Üstelik öğrendik ki, Ahluwalia arkadaşı Wes Anderson’ın filmlerinde sadece hobi olarak oynuyormuş (Oynadığı bir diğer filmi de Steve Zissou ile Suda Yaşam’dı). Meğerse aslında Amerika’da çok meşhur bir tasarımcıymış. İstanbul 74’te açılacak sergisi için İstabul’da olduğunu söyleyerek kibarca bizi açılışa davet etti.
Geçen hafta, heyecan içinde Karaköy’ün yolunu tuttum. Ve İstanbul 74’ün kapısına geldiğim an New York’taki bohem sergi mekanlarından birine ışınlandığımı hissettim.
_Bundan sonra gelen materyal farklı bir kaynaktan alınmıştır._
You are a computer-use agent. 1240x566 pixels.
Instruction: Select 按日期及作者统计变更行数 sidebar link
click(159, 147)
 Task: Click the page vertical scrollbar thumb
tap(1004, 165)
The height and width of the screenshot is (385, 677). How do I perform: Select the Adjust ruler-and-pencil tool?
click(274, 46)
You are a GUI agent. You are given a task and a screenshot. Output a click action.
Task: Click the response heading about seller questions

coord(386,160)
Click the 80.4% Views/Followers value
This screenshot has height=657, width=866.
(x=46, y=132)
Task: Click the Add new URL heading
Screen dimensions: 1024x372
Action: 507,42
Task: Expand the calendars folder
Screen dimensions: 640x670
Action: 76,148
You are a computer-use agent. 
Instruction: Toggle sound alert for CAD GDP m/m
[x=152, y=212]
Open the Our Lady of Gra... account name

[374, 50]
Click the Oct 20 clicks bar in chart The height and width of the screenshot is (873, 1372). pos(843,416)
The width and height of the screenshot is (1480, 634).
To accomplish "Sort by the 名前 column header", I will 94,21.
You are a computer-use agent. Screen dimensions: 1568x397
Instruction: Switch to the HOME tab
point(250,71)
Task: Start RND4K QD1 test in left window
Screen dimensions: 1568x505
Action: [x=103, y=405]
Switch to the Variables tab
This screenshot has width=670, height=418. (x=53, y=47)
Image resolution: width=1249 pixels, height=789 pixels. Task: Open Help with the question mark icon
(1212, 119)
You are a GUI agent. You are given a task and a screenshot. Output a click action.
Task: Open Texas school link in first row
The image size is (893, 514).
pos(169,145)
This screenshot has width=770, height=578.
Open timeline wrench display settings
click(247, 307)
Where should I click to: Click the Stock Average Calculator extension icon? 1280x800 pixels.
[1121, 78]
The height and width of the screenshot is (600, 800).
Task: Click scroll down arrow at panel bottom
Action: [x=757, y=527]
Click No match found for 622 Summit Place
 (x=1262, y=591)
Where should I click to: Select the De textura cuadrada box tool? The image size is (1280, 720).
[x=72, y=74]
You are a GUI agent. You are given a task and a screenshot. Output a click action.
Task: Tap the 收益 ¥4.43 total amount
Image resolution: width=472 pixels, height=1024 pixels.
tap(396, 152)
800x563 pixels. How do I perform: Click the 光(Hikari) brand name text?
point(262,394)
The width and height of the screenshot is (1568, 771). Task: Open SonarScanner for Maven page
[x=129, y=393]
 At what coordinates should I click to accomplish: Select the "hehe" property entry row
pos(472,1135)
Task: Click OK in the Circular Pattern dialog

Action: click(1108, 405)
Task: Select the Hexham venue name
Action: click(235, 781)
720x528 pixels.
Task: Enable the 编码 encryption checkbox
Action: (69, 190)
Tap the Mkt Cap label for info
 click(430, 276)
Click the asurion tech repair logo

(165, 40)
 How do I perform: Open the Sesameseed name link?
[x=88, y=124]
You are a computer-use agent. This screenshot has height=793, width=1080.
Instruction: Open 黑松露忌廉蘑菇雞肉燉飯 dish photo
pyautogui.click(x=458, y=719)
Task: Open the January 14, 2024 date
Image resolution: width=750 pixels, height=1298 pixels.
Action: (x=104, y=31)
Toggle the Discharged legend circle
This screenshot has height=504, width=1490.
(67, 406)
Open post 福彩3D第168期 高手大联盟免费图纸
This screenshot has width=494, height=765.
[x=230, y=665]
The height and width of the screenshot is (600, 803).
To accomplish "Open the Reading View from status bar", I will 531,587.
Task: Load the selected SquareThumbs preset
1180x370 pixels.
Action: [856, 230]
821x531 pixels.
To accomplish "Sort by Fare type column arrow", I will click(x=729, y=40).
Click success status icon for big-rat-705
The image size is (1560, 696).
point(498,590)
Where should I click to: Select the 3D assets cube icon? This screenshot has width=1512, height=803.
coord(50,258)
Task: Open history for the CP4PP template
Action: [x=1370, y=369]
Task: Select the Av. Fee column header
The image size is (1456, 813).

Ultra havalı insanlar kapı dışına kadar taşmıştı. İçerisiyse sergiden çok, bir enstalasyona benziyordu.
150 yıllık iş hanının içindeki galerinin ahşap parkeli, beyaz duvarlı, yüksek tavanlı 160 metrekarelik açık alanı, Autoban tarafından serginin ruhuna uygun şekilde tamamen değiştirilmiş. Adeta Wes Anderson imzalı bir jungle’a giriyorsunuz. Her an bir yerden maymun veya kaplan çıkabilir gibi hissediyorsunuz. Ancak, içerideki kalabalıkta çok sayıda yabancı, tasarımcı veya reklamcı olduğu her halinden belli ilginç bir kalabalık ve bir köşede çekingen şekilde misafirlerle ilgilenen Waris Ahluwalia vardı.
Ahluwalia’nın tasarladığı eserler cam fanuslar içinde sergileniyor. Mücevherler antik krallıkların romantizmini taşıyor. Çok zarifler.
Sergi, herkese göre değil ama sırf Ahluwalia’yı, üzerlerinde müthiş bir titizlikle çalışırken hayal etmek için bile gidip görülmeli.

Haberin Devamı

Waris Ahluwalia’nın ‘House of Waris’ adlı mücevher sergisi 9 Kasım’a kadar ISTANBUL’74’de olacak. (212) 243 39 48.

Haberle ilgili daha fazlası:

BAKMADAN GEÇME!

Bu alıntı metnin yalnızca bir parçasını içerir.